I'm leaving you with a picture of Cormac McCarthy that you may feel free to print and use in your soon to be built McCarthy shrine. If you never read him I suggest The Road or No Country for Old Men to start off. I suggest you get a copy of any of Sparks books and use it as kindle (for a fire, not the robot thing taking over the publishing industry).

Thanks for reading, sorry for ranting,


  1. He also said he does not write romances, but love stories and their very different things. Whatever.
    And the Notebook did suck, although I'm the only girl to ever say that I'm pretty sure.

  2. There was a ruckus on a Facebook status I had pertaining to The Notebook. One girl was like "Yuck I watch action movies starring Bruce Willis" and another was all "Oh wow, you're Susan B. Anthony." And then I said something about both genres being equally detached from human experience or something equally fancy then deleted the whole thing.
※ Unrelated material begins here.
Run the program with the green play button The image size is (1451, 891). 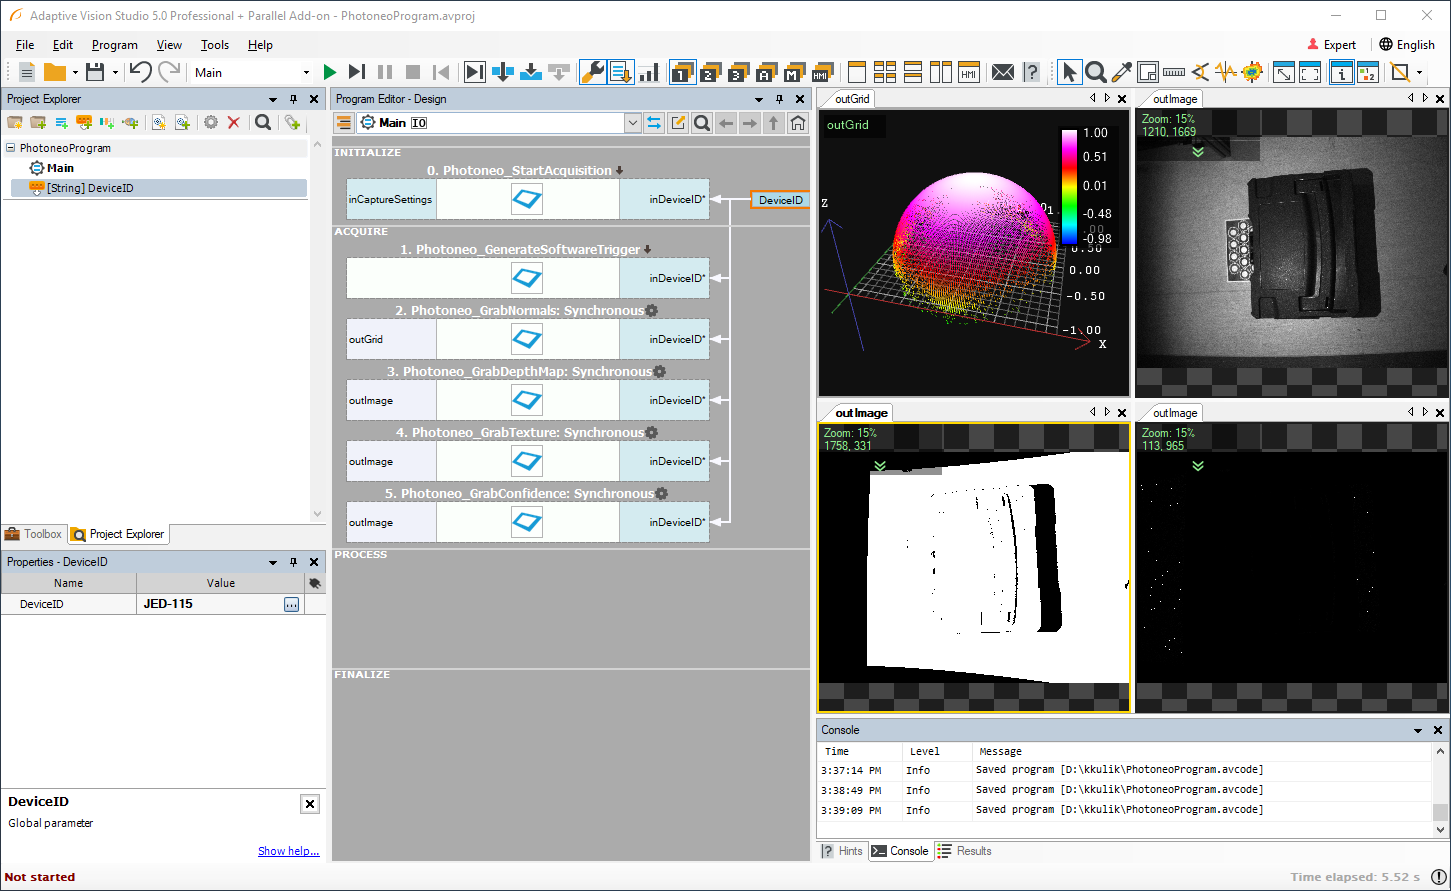click(x=330, y=72)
    It had nice cinematography. I'll give it that.

  3. @Jillybeannn: I will say it with you. I'm a girl and I think the Notebook is horrible.

    @Nick: Sorry the plasma didn't turn out. Maybe the poor nurse was just tired from dealing with the addicts that day. In other news, yay for the followers.

  4. Oh, no fear, Lan. We are going back during the week when they're open for a larger time span.

  5. Great post Nick! Do you have a badge for your blog that I can put on mine?

  6. A BLOG BADGE. That sound incredibly fancy and promotion like. I do not have one made now, but am very flattered that you would like to feature mine on your blog! I'm going to research how to go about making one and then fumble with this laptop for five hours and forty five minutes. After that, I bet I might just have something you could use. Thanks so much for the opportunity, TFC.

  7. YES, TFC: I now have a blog button, link located in the left sidebar!

  8. Okay great, do you have an email address I can send the code for mine to? I'd post it on here, but the html tags img and div aren't allowed in comments.

  9. Yes, Look forward to getting it.

  10. yup. I absolutely hated the Notebook and wanted to bash my head in. It. was. so. bad. and I'm one of the only girls in my school that doesn't like it. can we say "yeech"?

  11. So...all this talk of McCarthy and his legacy but not a single mention of Cormac McCarthy's Dead Typewriter? Gotcha.

    See, this is (partially) why Lauren won the poetry contest...

  12. Because she promoted your blog? It is a very good title. You should have just submitted that as your piece.